Phishing Studies
Two studies. The first one looks at social phishing:
Test subjects received an e-mail with headers spoofed so that it appeared to originate from a member of the subject’s social network. The message body was comprised of the phrase “hey, check this out!” along with a link to a site ostensibly at Indiana University. The link, however, would direct browsers to www.whuffo.com, where they were asked to enter their Indiana username and password. Control subjects were sent the same message originating from a fictitious individual at the university.
The results were striking: apparently, if the friends of a typical college student are jumping off a cliff, the student would too. Even though the spoofed link directed browsers to an unfamiliar .com address, having it sent by a familiar name sent the success rate up from 16 percent in controls to over 70 percent in the experimental group. The response was quick, with the majority of successful phishes coming within the first 12 hours. Victims were also persistent; all responses received a busy server message, but many individuals continued to visit and supply credentials for hours (one individual made 80 attempts).

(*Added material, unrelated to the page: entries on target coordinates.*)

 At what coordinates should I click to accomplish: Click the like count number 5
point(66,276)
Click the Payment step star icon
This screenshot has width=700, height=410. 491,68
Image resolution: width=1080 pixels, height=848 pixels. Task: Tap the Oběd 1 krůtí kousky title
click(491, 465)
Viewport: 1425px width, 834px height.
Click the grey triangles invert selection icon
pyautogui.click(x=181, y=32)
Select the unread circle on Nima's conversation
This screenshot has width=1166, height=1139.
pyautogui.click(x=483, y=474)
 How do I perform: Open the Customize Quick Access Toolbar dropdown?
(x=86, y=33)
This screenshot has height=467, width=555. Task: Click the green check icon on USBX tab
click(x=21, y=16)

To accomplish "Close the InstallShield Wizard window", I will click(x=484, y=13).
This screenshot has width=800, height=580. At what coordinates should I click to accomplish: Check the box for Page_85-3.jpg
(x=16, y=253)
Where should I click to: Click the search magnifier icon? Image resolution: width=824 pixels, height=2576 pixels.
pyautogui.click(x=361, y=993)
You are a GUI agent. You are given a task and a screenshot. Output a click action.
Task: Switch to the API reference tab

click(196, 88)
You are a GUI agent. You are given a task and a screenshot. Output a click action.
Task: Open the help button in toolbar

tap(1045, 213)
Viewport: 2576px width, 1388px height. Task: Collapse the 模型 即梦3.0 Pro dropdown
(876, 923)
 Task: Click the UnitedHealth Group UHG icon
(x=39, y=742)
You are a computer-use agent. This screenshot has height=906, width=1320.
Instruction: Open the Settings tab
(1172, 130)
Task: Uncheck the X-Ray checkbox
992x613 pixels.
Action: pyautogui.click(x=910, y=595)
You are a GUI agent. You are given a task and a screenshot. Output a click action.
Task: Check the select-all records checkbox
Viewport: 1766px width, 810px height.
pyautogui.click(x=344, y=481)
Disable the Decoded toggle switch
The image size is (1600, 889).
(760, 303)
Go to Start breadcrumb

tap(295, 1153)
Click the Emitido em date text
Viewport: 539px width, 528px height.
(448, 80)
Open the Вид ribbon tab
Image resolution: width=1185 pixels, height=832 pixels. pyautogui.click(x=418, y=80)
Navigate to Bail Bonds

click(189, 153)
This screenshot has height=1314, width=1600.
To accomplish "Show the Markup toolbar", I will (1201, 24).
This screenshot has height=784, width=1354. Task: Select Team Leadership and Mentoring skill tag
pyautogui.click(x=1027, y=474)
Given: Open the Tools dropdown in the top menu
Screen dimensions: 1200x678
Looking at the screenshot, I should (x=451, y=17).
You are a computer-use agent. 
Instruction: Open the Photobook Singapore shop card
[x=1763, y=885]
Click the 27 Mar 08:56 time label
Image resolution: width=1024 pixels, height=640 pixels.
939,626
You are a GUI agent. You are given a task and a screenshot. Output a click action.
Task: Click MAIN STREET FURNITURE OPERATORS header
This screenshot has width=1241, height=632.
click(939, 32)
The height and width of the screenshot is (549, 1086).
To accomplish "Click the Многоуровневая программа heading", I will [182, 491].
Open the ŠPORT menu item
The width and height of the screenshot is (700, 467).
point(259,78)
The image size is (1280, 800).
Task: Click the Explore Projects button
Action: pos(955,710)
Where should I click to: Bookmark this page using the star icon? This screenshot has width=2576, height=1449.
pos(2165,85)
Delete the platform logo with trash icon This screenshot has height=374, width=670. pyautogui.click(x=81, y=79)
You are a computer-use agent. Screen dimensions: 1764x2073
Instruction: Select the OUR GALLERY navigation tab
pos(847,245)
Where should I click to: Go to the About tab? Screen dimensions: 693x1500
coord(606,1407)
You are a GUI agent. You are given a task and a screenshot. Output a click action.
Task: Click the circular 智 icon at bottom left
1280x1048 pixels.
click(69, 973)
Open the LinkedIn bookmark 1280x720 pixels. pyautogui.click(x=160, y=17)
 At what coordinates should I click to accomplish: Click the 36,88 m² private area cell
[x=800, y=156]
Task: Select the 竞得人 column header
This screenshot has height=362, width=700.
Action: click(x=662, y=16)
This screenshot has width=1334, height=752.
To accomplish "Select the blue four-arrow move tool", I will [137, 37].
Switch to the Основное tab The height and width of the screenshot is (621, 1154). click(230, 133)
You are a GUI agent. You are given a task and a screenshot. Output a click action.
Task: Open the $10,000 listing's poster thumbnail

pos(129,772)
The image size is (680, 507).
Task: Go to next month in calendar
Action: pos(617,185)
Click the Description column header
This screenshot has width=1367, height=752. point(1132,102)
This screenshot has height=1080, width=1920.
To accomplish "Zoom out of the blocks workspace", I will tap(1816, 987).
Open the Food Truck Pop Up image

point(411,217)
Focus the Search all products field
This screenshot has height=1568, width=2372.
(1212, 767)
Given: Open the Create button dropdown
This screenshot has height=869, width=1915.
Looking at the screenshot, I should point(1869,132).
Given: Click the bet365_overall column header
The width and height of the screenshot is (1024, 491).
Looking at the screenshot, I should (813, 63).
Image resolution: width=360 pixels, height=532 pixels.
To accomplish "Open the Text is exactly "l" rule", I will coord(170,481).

Females were about 10 percent more likely to be victims in the study, but male students were suckers for their female friends, being 15 percent more likely to respond to phishes from women than men. Education majors had the smallest disparity between experimental and control members, but that’s in part because those majors fell for the control phish half the time. Science majors had the largest disparity—there were no control victims, but the phish had an 80 percent success rate in the experimental group.
Okay, so no surprise there. But this is interesting research into how who we trust can be exploited. If the phisher knows a little bit about you, he can more effectively target your friends.
And we all know that some men are suckers for what women tell them.
Another study looked at the practice of using the last four digits of a credit-card number as an authenticator. Seems that people also trust those who know the first four digits of their credit-card number:
Jakobsson also found a problem related to the practice of credit card companies identifying users by the last four digits of their account numbers, which are random. From his research, it turns out people are willing to respond to fraudulent e-mails if the attacker correctly identifies the first four digits of their account numbers, even though the first four are not random and are based on who issued thecard.
“People think [the phrase] ‘starting with’ is just as good as ‘ending with,’ which of course is remarkable insight,” he said.
Another attack comes to mind. You can write a phishing e-mail that simply guesses the last four digits of someone’s credit-card number. You’ll only be right one in ten thousand times, but if you send enough e-mails that might be enough.
EDITED TO ADD (8/14): Math typo fixed.
DM • August 14, 2007 11:53 AM
Nit: ‘You’ll only be right one in a thousand times’. Should be one in ten thousand times. The argument remains valid.